When is a Chinese not Chinese?
Under the country’s black empowerment codes, South Africa is trying to even up the distribution of wealth by giving black people who suffered under apartheid privileged status. The 10,000 Chinese in South Africa claim they should also enjoy the fruits of freedom in post-apartheid society.
Today, the courts agree they suffered under apartheid, while many black South Africans do not.
However, Lerato Ratsoma, Executive Director of Empowerdex, insists that the laws are necessary:
“The classification is very important because we're trying to right the imbalances of the past, by putting people on the same field so they can compete like everybody else. If you're unable to give them the jumpstart, they'll always be lagging behind the other races.” Ratsoma said.
Leon Lang, a shop owner in Johannesburg, was born Chinese, and now he's considered black in terms of his rights according to a South African court ruling. For twenty years Leon has lived in South Africa.
“I know who I am. I'm Chinese. I never want to be a black or a white or another race.

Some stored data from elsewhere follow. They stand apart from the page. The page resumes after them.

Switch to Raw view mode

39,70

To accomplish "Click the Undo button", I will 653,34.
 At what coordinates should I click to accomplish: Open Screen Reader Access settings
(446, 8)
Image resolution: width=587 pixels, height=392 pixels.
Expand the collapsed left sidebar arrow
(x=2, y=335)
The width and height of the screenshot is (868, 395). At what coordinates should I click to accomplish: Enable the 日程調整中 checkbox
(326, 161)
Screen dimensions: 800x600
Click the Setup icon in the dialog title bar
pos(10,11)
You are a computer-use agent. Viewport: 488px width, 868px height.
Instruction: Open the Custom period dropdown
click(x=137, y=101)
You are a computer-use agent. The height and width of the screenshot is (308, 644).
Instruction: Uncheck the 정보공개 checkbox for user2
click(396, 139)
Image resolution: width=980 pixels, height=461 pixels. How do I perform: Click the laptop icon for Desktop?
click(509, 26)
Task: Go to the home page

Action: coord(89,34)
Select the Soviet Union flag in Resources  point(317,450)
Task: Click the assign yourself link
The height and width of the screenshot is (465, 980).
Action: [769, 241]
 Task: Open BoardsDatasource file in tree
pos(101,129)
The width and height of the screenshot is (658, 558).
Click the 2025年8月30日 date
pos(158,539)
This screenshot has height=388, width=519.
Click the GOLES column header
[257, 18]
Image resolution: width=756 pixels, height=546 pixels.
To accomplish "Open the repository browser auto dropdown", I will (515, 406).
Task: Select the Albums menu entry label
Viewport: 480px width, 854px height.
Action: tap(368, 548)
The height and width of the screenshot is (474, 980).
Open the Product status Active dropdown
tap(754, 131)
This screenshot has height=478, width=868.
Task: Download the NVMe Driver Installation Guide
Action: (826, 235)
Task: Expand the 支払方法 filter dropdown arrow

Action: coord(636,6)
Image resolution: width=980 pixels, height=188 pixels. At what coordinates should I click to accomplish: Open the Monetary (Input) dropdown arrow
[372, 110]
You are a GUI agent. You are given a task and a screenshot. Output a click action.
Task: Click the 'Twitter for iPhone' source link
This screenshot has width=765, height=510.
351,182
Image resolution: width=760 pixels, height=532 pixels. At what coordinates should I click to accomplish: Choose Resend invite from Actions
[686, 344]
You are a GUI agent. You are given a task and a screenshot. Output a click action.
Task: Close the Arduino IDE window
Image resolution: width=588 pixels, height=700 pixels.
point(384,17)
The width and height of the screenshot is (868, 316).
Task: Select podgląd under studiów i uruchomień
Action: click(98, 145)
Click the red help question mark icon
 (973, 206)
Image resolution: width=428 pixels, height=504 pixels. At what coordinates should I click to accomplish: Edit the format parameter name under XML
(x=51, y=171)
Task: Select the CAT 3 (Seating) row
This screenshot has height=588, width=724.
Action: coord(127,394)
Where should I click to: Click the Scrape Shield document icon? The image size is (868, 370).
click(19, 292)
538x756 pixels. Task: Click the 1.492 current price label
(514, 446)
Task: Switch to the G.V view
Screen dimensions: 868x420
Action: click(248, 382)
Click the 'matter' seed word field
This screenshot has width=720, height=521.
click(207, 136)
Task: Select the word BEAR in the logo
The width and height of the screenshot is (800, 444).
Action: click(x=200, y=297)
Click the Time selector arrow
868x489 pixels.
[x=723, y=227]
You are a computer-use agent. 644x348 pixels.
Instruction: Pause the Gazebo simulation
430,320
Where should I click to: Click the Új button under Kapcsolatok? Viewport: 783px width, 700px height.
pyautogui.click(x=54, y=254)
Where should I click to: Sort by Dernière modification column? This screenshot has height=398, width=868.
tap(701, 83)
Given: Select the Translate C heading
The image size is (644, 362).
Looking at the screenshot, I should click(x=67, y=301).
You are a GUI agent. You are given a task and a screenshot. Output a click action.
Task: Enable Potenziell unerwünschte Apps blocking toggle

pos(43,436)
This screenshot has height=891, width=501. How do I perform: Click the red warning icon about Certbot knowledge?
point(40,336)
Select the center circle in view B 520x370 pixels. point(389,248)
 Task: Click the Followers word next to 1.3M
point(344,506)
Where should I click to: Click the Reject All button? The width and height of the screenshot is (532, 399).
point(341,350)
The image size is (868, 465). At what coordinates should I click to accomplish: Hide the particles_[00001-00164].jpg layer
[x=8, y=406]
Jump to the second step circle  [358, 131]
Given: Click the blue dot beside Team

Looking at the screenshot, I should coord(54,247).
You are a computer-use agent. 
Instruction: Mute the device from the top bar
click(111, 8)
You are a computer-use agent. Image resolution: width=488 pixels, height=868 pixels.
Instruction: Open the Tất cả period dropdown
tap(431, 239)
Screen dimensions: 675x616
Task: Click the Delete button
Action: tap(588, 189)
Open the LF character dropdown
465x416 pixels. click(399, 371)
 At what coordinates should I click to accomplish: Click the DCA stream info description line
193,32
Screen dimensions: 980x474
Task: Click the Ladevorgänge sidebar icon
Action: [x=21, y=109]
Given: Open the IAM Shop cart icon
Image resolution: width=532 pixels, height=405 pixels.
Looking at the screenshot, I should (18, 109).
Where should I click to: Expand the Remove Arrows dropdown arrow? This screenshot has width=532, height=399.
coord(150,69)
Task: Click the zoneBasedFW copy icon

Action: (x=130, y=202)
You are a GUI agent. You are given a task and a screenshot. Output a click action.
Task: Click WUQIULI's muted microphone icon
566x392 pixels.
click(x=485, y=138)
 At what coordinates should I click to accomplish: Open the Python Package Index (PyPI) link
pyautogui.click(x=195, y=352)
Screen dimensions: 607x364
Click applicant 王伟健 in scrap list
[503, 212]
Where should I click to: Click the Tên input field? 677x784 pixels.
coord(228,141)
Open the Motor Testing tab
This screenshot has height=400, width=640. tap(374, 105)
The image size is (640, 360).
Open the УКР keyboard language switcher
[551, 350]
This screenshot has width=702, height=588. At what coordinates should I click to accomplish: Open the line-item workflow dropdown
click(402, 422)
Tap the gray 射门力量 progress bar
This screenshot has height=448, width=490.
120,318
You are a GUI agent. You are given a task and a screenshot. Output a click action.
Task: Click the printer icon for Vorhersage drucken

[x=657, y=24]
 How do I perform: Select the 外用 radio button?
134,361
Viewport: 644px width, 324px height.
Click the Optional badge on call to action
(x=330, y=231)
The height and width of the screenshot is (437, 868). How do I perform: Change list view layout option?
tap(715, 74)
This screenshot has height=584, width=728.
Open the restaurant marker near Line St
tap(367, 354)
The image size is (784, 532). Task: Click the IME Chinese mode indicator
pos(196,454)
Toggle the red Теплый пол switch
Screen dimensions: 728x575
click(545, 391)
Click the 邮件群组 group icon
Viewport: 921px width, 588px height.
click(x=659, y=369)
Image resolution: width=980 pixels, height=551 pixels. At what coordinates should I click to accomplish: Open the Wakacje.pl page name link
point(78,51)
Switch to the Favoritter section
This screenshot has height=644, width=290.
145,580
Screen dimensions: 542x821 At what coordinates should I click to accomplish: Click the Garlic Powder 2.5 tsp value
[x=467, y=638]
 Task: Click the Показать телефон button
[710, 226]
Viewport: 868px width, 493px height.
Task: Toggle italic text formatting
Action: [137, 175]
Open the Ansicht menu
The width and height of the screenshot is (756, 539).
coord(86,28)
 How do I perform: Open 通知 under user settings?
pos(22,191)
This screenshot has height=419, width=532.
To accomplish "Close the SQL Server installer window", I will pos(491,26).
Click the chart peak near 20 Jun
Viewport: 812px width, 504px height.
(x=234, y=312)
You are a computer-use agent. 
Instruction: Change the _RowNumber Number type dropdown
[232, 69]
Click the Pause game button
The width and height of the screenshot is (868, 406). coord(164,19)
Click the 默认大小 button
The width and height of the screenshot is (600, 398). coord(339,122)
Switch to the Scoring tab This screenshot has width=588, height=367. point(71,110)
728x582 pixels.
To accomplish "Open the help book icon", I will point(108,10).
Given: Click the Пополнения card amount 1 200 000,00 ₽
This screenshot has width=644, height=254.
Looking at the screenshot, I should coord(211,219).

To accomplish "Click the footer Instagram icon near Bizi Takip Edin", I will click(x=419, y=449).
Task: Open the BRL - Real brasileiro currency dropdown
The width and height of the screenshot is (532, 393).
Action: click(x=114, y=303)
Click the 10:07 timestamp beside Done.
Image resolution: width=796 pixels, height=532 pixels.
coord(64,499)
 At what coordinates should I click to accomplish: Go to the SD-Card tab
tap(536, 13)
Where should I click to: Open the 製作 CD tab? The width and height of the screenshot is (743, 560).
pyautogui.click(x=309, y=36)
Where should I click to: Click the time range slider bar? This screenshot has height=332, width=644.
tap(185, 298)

I'm a Chinese,” Leon said.
However, being classified as black will change little for Leon. He imports beads from China and has two shops in Johannesburg where he sells them. If he wants to talk about his new found status, he need look no further than the two stores he owns.
The Chinese in South Africa are renowned for their business acumen – and being able to stand on their own two feet. The living proof of this is in the bustling Chinatown area of Johannesburg.
The idea behind this law is that the Chinese community will become part of greater South Africa, and in a few years from now places like Chinatown will no longer exist. But with big business in the Chinese community, who knows, very soon it may be better for black people to be classified as Chinese.